End the Mommy Wars in Your Head

I made a big mistake when I left my career. Putting my career on pause wasn’t my mistake – far from it. The mistake I made was thinking everyone would champion my choice to stay at home while my children were young.

I remember one of the first times I revealed my plans to leave CNN to another working mom.

“We’ll see how long that lasts?” she chortled, “I give it six months.”

cnn-pregnant
Pregnant with Boone, sitting outside CNN with oldest son, Kirkham.

I played along and smiled back, giving her the knowing look of a mom who’d rather put on a pantsuit than change a poopy diaper. But deep down, I hurt. Her six-month deadline rattled my confidence, reminding me of my first maternity leave and the pressure I felt to return to work and act as if nothing had happened.

I did return after my first son thanks to a husband who helped care for our child. But I returned to work only to realize something did happen. I had a baby. The longer I worked, the deeper the divide I felt between my baby and me. That’s why I knew when I had my second son, I wouldn’t start his life with my heart divided. My heart was at home.
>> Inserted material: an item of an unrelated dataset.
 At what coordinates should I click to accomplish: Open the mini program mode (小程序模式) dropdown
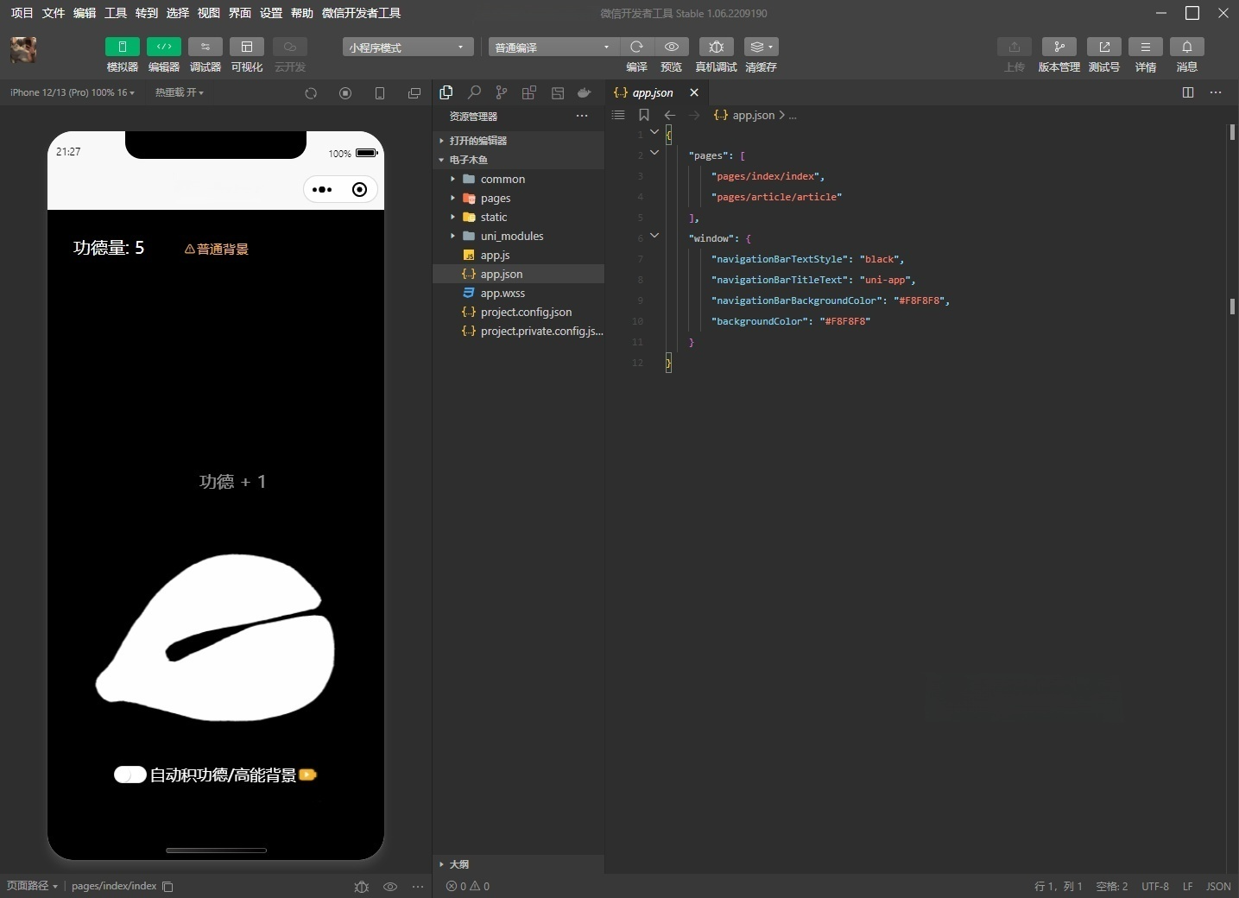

Even after I left, the cold comments and the mommy wars in my head continued, and I struggled to fire back. A few months into my career “pause,” I remember dropping off my 2-year-old son at his morning preschool on a high, excited to tell another mom I had left CNN after my second son was born. A mother to three, she would understand and share my joy. My sons would now get more Mommy-time. Her unexpected response still rings in my ear, “Why would you want to do that?” I left that preschool parking lot deflated, asking myself, “How long will this last?”

Five years later, and I’m still trying to erase these remarks from my memory. These women meant no harm, but I let them harm me. I let them hold me back from fully embracing the life of a full-time mom that I chose. Sadly, we, women, do it to ourselves and each other unintentionally. We knock motherhood down at the very critical moments when mothers need to be lifted up.

Just last night, I attended a networking event with my husband only to be asked over and over, “What do you do?” I cringe thinking back to the hesitation in my response. I knew if I said, “I’m a mom,” the conversation would likely end there. Why was such a simple question so painful for me to answer?

That’s why, today, I knew I had to write these words down and mean it: The mommy wars in my head are DEAD. I made the right choice for me and for my family. And I’d do it all over again.

Don’t read this the wrong way. This ugly war is in my head and hopefully not yours. I love and cherish women passionate about their careers. In fact, I was one of those women. My problem was I was too passionate, and I let my passion for my career take over when my young family needed me most. What I’ve come to terms with is my family needs me now, and my career can wait.

“We knock motherhood down at the very critical moments when mothers need to be lifted up.”

From this day forward, instead of replaying the warring words of women in my head, I choose to remember the most comforting words I received from the man I had the least reason to trust – the CNN executive in charge of restructuring my department. While I was nine months pregnant, this man, who barely knew me, was burdened with the task of deciding whether to put my name—and the baby inside of me—on the lay-off list. Well, I chose to make the man’s job a little easier.

I requested a meeting with him and asked him to give my job to someone else. “My decision to leave goes against every bone in my body,” I said, knowing it was time to listen to my heart. Clearly torn, I didn’t leave the room before pitching a few stories and said, “You may see me back here in six months.” (For the record, six months later, I produced one of those pitches for a CNN pilot, pumping breast milk at a gas station after spending the night filming in a Tennessee jail.)

Today, it’s his comforting words written in a note after our meeting that give me peace with my decision. His words are now the words I choose to remember and will remember the rest of my life. He simply wrote, “You have two lucky sons.”

Yes, I do. Not everyone can put a career on pause, not everyone can choose whether to work outside the home or not. And not everyone wants what I want — a pause button! But I can hit pause and I did. And now, because of it, I have three lucky sons and a lucky daughter too.

Please don’t let his or my words start a war in your head. Forever end the mommy wars in your head, too. Moms who choose a career have lucky kids too – albeit for different reasons. Their kids get to see their mom doing what she’s so passionate doing.

I got to witness just that last night. My husband’s business partner, a mom, brought her son to the networking event we attended. I watched as this little man followed his mom around with wide eyes of admiration. His mom says, one day, he wants to be an entrepreneur like his mommy. What a lucky kid!

Tonight in the rush to make a chicken stew before soccer practice, I took a moment to celebrate the end of this ugly war in my head. My second son, Boone, the one I was pregnant with the day I left CNN, requested an impromptu dance party in the kitchen to calm his wailing sister. He chose the dance party anthem: “What Did the Fox Say?”

As I watched my almost five-year-old son dance away, I didn’t hear the warring words of women. I felt complete joy to be at home, sharing this moment with my children. Instead, I heard the Fox say, “You have three lucky sons. And one lucky daughter.” For once, I let this song play on a loop!